**Text passage**.
▽

Running it produced the following graph:




Impressive. Let me explain what's going on.

x = 1:10; y = rand(10); # These are the plotting data

This bit of code creates two bits of data, one is called x and the other y. x is given the value of a range of numbers from 1 to 10, while y is given a range of 10 pseudo-random numbers (each will have a value between 0 and 1). So, we have the basis of a graph here: an x-axis that ranges from 1 to 10 and y values for each of the points on the x axis.

The next bit is easy.

plot(x,y, label="my label")

This code calls a function to plot the graph and all we do is give it the x and y values - and, as an extra, we've give it a label, too.

Real data

That was easy but, course, we really want to visualize some real data.

I have a couple of tables that I have used for other articles. It's a set of data about the weather in London, UK, over the last few decades. I derived it from public tables provided by the UK Met Office.

The data records the maximum temperature, minimum temperature, rainfall and hours of sunshine recorded in each month. I have two files, one is the complete data set and the other is for 2018, only. They are in CSV format, such as you might import into a spreadsheet.

To deal with these files we need another library that allows us to read CSV files.

We can see the library referenced in the next chunk of code, i.e. "using CSV" and the following line actually reads in the data to a variable d.

using CSV
d = CSV.read("london2018.csv")

The result of running the code is that we now have a table of data that looks like this:



Charts from meaningful data

The data that we have downloaded is formed of a table with 6 columns: Year, Month, Tmax (maximum temperature), Tmin (minimum temperature), Rain (rainfall in millimeters) and Sun (the number of hours of sunshine).

This is a subset of the data (for 2018, only) so the Year column has the same value in all the rows.

Bar chart

So, what we have is the data for each month of 2018. If we wanted to plot the maximum temperature in each month in a bar chart we would do this:

bar(d.Month,d.Tmax)

bar is a function that draws a bar chart (what else?) and we provide the columns for the x and y axes. We do this by using the name of the data table, followed by the name of the column. The two names are separated with a dot.

Here we have the column  Month as the x axis and Tmax as the y axis- so we are plotting the maximum recorded temperature for each of the 12 months in the table.

Put this in a new code cell and run it and you will be pleasantly surprised (I hope) to see this chart:




Line charts

If you wanted to produce a line chart, you do much the same thing but use the function plot

plot(d.Month, d.Tmax)





And, if you wanted to plot both maximum and minimum temperatures on the same graph, you could do this:

plot(d.Month, [d.Tmax, d.Tmin], label=["Tmax","Tmin"])

Note that the two values, d.Tmax and d.Tmin, are grouped together in square brackets and separated by a comma. This is the notation for a vector, or singled dimensional array. Additionally, we have added labels for the lines and these are grouped in the same way. We get a graph like this:



Scatter chart

Or how about a scatter chart? A scatter chart is often used to see if a pattern can be detected in the data. Here we plot the maximum temperature against the hours of sunshine. As you might expect there is a pattern: a visible correlation - the more hours of sunshine there are, the higher the temperature.

△

**Provided records**.
▽

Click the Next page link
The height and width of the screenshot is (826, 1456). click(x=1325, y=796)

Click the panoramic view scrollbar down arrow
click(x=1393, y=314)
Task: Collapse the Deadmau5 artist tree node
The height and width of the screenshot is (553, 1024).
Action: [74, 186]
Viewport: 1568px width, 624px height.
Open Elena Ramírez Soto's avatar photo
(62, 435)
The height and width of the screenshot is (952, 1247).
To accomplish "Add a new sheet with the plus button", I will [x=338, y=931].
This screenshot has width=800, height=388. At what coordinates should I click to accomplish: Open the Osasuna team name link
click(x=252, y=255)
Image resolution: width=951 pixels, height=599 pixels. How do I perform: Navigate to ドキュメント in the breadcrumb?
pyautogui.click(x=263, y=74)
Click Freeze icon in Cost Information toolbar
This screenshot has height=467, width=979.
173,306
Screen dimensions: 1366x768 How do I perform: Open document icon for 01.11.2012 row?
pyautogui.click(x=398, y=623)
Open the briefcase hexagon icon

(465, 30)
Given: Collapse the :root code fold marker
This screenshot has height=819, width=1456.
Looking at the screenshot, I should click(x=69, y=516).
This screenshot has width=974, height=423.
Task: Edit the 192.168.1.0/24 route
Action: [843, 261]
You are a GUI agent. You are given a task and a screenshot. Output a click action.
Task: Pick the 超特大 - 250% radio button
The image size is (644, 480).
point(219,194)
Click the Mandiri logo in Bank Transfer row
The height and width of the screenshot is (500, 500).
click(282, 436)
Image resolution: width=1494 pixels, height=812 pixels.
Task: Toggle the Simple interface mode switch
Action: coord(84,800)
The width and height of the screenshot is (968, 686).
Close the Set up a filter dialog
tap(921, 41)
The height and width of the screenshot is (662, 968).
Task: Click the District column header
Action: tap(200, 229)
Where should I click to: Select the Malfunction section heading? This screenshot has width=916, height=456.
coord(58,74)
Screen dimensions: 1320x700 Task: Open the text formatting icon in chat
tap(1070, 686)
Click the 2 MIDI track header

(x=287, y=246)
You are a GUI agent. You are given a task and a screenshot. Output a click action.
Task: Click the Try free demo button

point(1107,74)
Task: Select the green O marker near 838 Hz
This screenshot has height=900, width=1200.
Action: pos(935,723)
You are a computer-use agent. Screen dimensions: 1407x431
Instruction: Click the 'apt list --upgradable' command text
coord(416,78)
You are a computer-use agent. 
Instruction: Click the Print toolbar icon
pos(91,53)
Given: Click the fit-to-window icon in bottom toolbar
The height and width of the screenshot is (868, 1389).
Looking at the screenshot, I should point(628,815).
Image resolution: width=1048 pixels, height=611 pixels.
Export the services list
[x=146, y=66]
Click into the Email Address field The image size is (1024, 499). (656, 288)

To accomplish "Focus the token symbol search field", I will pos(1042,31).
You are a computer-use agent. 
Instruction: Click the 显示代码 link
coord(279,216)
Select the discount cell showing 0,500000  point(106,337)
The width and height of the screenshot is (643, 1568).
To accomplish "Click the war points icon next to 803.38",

△

**Problem 1**.
From the plotting tutorial, reproduce verbatim the passage between "This bit of" and "some real data.", inclusive.
**Problem 2**.
Name every column in the London weather data table as the plotting tutorial lists them.

**Task solution 1**.
This bit of code creates two bits of data, one is called x and the other y. x is given the value of a range of numbers from 1 to 10, while y is given a range of 10 pseudo-random numbers (each will have a value between 0 and 1). So, we have the basis of a graph here: an x-axis that ranges from 1 to 10 and y values for each of the points on the x axis.

The next bit is easy.

plot(x,y, label="my label")

This code calls a function to plot the graph and all we do is give it the x and y values - and, as an extra, we've give it a label, too.

Real data

That was easy but, course, we really want to visualize some real data.

**Task solution 2**.
Year, Month, Tmax, Tmin, Rain, Sun